When the logs land in front of the yarder, the motor is shut off and the choker is unhooked from the logs. Then the logs can be cut into four-foot lengths and loaded in a cart for the final move to the woodshed area. The pin is removed so the spool can turn freely and the main-line rope can be unwound. Again the choker ( attached to ground block) is pulled down into the draw and that completes the cycle of a slack-pulling skyline. (See sidebar)

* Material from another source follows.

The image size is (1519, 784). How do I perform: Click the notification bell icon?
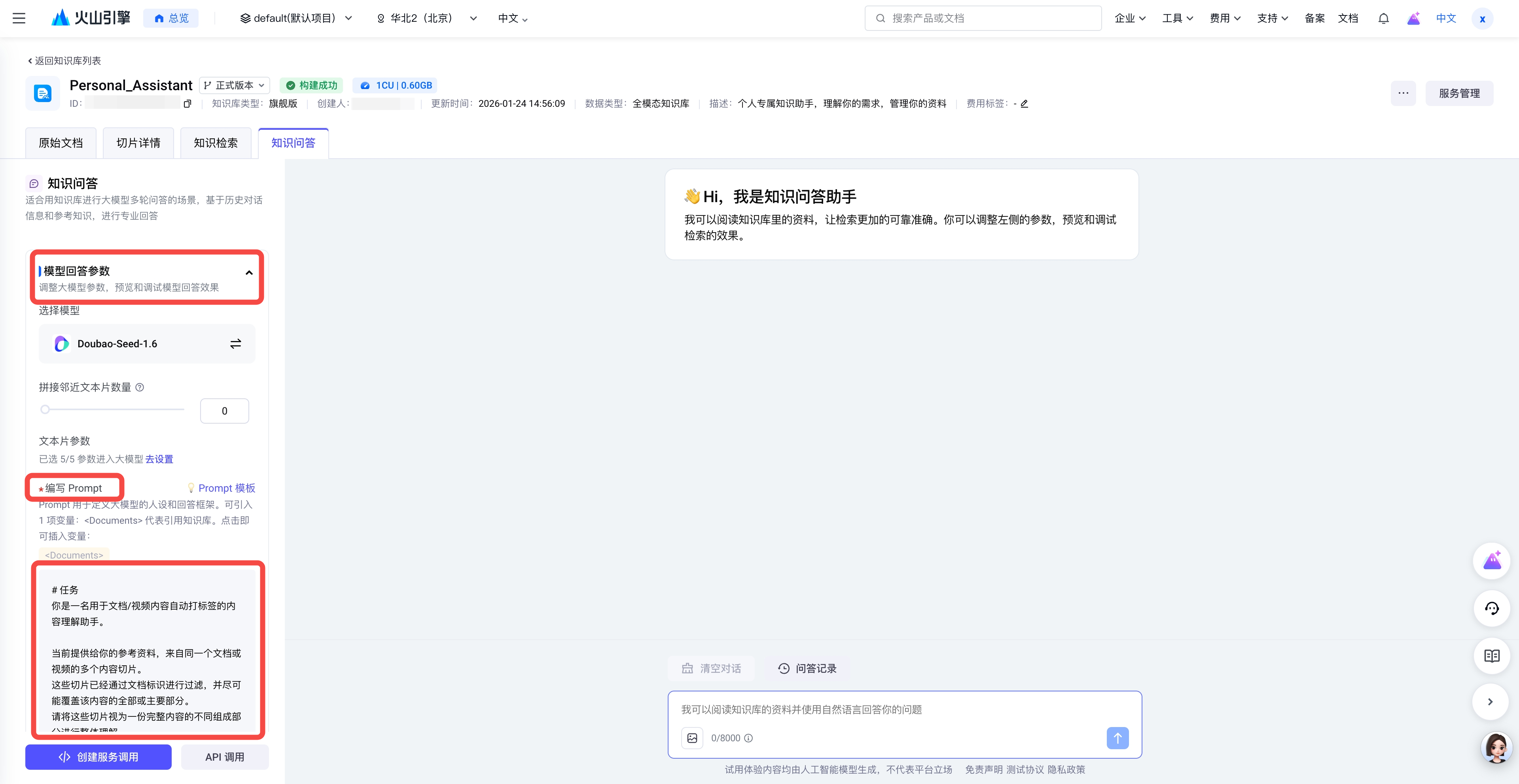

Figure C: During skyline yarding operations, when ground block, with choker wrapped around several poles, is pulled close to hanging block and carabiner of the slack-pulling skyline, the skyline carriage hung on the cable is being speedily pulled toward the yarder with several poles in tow
Figure C: During skyline yarding operations, when ground block, with choker wrapped around several poles, is pulled close to hanging block and carabiner of the slack-pulling skyline, the skyline carriage hung on the cable is being speedily pulled toward the yarder with several poles in tow

Getting the choker back down into the draw can be accomplished by either a “go-for-it show” or a “haul-back system.” In the go-for-it show, one person simply grabs the choker, walks down into the draw and wraps the choker around several poles. In the haul-back system, a rope (which can be much smaller diameter than the main-line yet needs to be twice the length of the main-line) wound on the easily turned hand-operated spool bolted to the diagonal support brace of the mast is pulled down into the draw and is fed through a block (the haul-back block) and back uphill to the ground block, with choker attached. It is the turning of the haul-back spool (which has a comfortable handle on the side) that pulls or hauls in rope going through the haul-back block (down in the draw) that hauls the ground block, with choker attached, back down into the draw where poles are ready to be yarded uphill. In the haul-back system, a helper, or choker-setter, in the draw wraps the choker around several poles and the yarding cycle is accomplished quickly.

This yarder has been called a “boy toy” by some, but it did complete its grown-up job of yarding about 10 cords of wood. So it is not a toy but a Mini-Skyline Yarder, a scaled-down version (about 1/10 size) of a commercial-size timber yarder.

Cost

The cost was also small. Because most of the components were borrowed from objects not in use, money to buy things not on hand, such as blocks and carabiner (which cost less than $30), spools, rope, cable, cable clamps, and gasoline and oil was well under $200. That comes to less than $20 a cord. Even if everything had to be bought, the cost per cord would be under $50, half the average cost of $100 a cord for firewood.

In the years ahead, continued use of the Mini-Skyline Yarder will make this yarding alternative even more cost-effective. Only a few dollars will be needed to buy gas and oil..

And not only will I be getting firewood to fill an empty woodshed, but this grown-up boywill be enjoying himself hearing the roar of a motor while watching firewood being yarded speedily uphill on a skyline.

1 COMMENT

  1. Thanks for the story. I have been thinking to build something similar on my steep block of land. Approx 30m drop over 60m. Need to work out the cable size needed for my project. Already have a portable petrol winch, so thats ok.